2014 Minn. App. LEXIS 92
| Minn. Ct. App. | 2014Background
- Hutchins was convicted in October 2010 of third-degree criminal sexual conduct and first-degree burglary for a 2005 incident; the CSC sentence was 130 months, burglary 105 months, with the CSC upward depart constrained to concurrent terms.
- On appeal, convictions were affirmed but the upward departure was invalid; remand directed the district court to impose the presumptive sentence, permissive consecutive sentences, or empanel a resentencing jury.
- On remand, the district court issued a 146-month total sentence, kept burglary at 105 months, and reduced CSC to 41 months, with sentences to run consecutively.
- Hutchins appealed again; this court reversed and remanded for resentencing to the presumptive sentence or permissive consecutive sentences, total not to exceed 130 months.
- On January 31, 2014 the district court resentenced Hutchins, reducing burglary to 89 months but leaving CSC at 41 months, yielding a total of 130 months, the same as the original sentence.
Issues
| Issue | Plaintiff's Argument | Defendant's Argument | Held |
|---|---|---|---|
| Whether the burglary sentence could be modified on remand | Hutchins argues the burglary sentence is immune since it was not challenged. | State argues the sentencing package doctrine allows modification to satisfy remand terms. | Yes; the district court could modify as part of the sentencing package on remand. |
Key Cases Cited
- Reesman v. State, 449 N.W.2d 489 (Minn. App. 1989) (statutory or rule-based authority required to modify a sentence)

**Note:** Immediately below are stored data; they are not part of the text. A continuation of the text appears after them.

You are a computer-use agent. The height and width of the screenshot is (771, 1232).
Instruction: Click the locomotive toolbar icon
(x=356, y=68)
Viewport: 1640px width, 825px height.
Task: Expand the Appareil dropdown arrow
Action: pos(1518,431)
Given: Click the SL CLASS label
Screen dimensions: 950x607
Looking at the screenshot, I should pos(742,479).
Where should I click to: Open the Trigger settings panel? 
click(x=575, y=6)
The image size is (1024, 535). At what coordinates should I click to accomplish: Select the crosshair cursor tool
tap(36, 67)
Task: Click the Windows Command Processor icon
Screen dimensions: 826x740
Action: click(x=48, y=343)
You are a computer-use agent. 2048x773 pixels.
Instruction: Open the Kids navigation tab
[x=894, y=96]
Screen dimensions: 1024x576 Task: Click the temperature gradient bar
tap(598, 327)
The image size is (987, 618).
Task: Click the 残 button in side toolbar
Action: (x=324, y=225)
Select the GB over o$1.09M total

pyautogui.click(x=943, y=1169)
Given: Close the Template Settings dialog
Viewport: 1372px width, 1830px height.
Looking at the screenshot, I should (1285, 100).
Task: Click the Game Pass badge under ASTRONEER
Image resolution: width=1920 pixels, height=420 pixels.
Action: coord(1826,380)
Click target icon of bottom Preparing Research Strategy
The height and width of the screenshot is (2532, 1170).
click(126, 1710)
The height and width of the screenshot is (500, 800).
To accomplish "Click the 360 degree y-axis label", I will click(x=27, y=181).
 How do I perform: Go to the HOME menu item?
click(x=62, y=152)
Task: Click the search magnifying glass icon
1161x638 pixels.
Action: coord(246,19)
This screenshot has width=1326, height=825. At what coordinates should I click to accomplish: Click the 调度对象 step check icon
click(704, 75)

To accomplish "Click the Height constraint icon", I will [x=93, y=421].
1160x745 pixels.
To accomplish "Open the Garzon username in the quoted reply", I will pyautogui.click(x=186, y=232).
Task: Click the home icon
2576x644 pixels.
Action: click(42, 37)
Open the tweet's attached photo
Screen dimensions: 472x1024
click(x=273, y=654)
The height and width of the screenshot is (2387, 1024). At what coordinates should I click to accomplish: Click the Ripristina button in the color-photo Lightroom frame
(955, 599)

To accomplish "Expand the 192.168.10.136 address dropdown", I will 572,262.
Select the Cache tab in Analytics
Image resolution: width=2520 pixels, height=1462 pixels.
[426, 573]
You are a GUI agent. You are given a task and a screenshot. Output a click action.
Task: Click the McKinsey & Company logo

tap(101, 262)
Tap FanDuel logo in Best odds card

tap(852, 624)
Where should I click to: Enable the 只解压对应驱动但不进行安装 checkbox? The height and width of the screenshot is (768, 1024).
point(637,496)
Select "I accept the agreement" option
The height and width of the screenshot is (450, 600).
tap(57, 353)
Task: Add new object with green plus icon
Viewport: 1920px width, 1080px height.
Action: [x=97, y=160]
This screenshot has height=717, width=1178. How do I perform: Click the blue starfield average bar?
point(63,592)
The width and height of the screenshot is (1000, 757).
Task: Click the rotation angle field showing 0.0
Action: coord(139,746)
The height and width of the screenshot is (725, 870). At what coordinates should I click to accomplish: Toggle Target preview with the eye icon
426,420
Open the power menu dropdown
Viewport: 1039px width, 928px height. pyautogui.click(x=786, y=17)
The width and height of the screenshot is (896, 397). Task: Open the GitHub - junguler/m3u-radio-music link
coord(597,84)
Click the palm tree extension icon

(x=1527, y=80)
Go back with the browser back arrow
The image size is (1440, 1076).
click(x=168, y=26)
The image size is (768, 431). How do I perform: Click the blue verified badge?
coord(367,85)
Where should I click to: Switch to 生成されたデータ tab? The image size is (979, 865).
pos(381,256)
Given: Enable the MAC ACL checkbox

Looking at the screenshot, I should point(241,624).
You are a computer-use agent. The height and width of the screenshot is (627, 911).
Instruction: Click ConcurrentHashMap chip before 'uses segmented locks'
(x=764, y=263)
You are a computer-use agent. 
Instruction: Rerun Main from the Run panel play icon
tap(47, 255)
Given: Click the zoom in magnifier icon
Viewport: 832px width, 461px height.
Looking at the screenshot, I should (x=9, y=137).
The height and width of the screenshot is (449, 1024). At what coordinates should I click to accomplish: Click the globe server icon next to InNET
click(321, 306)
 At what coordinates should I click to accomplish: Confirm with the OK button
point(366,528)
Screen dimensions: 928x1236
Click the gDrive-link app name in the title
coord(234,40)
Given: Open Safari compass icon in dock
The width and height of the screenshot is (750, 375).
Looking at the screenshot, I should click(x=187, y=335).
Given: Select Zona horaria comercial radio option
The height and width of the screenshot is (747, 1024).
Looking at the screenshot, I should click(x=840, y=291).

- Hockensmith, 417 N.W.2d 630 (Minn. 1988) (limits on modifying a stayed sentence; not on remand authority)
- Nunn, 411 N.W.2d 214 (Minn. App. 1987) (remand sentencing permissible when within original sentence scope)
- Misquadace, 629 N.W.2d 487 (Minn. App. 2001) (sentences as a package in plea and subsequent modification)
- Gardiner v. United States, 114 F.3d 734 (8th Cir. 1997) (sentencing package concept described in federal context)
- Binford, 108 F.3d 723 (7th Cir. 1997) (recognition of sentencing package doctrine in federal circuits)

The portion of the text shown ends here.